Are you afraid?” she asks this with eyes blazing and wide, smiling as though she really were saying “isn’t this exciting?” She seems otherworldly; in a blink see her slipping herself into that solitary idol’s embrace. In a second blink, I see her with her legs wrapped around my hips — in this flash, I am forbidden to go about the city unescorted: this fake gypsy must be locked to my body at all times. She’s my license. We must remain excited but climaxing would ruin the arrangement. Her copious skirts, fortunately, will preserve our modesty — not everyone who passes me is so lucky — and of course suspenders for are
de rigeur
for me.
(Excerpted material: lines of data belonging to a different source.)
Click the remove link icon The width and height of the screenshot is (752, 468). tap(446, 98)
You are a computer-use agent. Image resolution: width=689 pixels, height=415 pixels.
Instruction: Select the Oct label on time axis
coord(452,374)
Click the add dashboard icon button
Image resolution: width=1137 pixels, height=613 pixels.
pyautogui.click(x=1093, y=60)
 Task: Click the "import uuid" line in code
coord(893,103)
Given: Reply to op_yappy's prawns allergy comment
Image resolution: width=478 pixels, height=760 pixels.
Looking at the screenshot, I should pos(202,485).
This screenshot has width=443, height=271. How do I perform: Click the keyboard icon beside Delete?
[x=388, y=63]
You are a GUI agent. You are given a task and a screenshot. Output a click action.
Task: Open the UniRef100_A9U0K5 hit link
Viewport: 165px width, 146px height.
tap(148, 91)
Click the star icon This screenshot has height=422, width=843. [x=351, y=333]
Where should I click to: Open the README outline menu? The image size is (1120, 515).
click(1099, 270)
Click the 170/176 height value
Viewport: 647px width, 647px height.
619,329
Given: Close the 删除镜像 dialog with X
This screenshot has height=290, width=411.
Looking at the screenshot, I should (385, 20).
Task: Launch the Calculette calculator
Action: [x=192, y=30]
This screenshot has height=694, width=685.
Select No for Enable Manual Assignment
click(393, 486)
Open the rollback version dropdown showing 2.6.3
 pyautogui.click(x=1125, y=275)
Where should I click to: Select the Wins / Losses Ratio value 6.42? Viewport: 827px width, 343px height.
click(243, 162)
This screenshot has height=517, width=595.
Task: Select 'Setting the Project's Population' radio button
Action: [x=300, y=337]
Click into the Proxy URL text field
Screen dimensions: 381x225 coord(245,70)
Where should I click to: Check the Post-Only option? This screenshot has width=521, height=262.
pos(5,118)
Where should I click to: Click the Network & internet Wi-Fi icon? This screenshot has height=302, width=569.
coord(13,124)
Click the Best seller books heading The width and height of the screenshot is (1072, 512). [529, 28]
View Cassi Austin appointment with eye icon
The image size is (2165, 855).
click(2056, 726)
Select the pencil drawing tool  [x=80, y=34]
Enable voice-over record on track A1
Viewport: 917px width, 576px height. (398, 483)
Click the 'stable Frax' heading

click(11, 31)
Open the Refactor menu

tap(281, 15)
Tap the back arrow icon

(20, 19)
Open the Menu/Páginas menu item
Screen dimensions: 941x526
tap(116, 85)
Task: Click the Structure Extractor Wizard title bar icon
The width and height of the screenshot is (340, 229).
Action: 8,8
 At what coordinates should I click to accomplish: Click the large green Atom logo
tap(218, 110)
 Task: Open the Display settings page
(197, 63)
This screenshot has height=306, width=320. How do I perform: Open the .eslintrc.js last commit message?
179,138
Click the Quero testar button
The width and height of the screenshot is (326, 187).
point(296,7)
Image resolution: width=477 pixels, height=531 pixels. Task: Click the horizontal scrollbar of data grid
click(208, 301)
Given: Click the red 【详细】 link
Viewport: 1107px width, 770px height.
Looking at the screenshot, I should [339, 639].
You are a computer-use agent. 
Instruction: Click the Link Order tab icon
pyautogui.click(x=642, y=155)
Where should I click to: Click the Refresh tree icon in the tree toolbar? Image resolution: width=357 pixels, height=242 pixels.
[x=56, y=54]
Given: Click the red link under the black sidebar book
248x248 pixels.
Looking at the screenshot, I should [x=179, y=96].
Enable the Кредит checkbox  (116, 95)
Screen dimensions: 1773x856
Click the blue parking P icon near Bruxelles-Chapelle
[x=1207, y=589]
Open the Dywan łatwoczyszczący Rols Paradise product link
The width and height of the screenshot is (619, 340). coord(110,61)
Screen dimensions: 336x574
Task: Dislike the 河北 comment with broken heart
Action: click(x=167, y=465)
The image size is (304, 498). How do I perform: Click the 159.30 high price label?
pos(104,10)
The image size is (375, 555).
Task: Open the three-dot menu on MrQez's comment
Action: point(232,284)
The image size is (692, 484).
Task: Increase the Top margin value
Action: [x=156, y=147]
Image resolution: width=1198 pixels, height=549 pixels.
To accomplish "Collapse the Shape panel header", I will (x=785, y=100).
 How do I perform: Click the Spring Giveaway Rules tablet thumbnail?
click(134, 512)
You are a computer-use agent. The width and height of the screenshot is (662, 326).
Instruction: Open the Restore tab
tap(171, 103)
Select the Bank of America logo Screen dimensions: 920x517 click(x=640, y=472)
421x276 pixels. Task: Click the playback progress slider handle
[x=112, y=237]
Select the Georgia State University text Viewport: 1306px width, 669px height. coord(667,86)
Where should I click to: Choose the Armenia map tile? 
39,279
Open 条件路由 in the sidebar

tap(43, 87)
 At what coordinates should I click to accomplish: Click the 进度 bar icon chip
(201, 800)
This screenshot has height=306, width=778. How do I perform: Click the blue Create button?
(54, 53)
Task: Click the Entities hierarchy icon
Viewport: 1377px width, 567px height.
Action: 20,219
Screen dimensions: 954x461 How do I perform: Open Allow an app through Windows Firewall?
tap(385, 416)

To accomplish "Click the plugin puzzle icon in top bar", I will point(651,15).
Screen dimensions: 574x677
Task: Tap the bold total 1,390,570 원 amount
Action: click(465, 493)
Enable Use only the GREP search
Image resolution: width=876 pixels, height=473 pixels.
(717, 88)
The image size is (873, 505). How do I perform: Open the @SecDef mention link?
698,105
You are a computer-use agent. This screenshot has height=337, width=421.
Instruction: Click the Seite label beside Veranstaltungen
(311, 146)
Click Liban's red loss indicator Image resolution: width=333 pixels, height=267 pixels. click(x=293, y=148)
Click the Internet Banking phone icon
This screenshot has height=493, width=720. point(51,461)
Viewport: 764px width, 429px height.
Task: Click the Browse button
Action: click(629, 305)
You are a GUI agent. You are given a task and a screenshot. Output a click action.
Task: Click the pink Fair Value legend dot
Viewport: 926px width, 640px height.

Walking in the streets I have to swing my head to one side of hers and then lift my chin up and over to the other side just to see where I’m going, trying to puff her unruly hair out of my way with blasts of breath. From time to time I have to stop, lean against a wall or lamp post breathing laboriously, face drawn trying to stay calm, face exasperated by the tickling of her hair. Constantly getting lost — how can I concentrate? The inevitable collisions with other pedestrians put us both severely to the test — I have to breathe and concentrate and push out and I can hear her chanting snatches of time-tables and recipes. Arms legs and back aching like mad, sodden fabric clinging to my thighs and abdomen. Sticky, chafed, overheated. She wants me to stop because she’s just caught sight of a fetching scarf in a window display like hell I’m stopping I ain’t a trolley, lady...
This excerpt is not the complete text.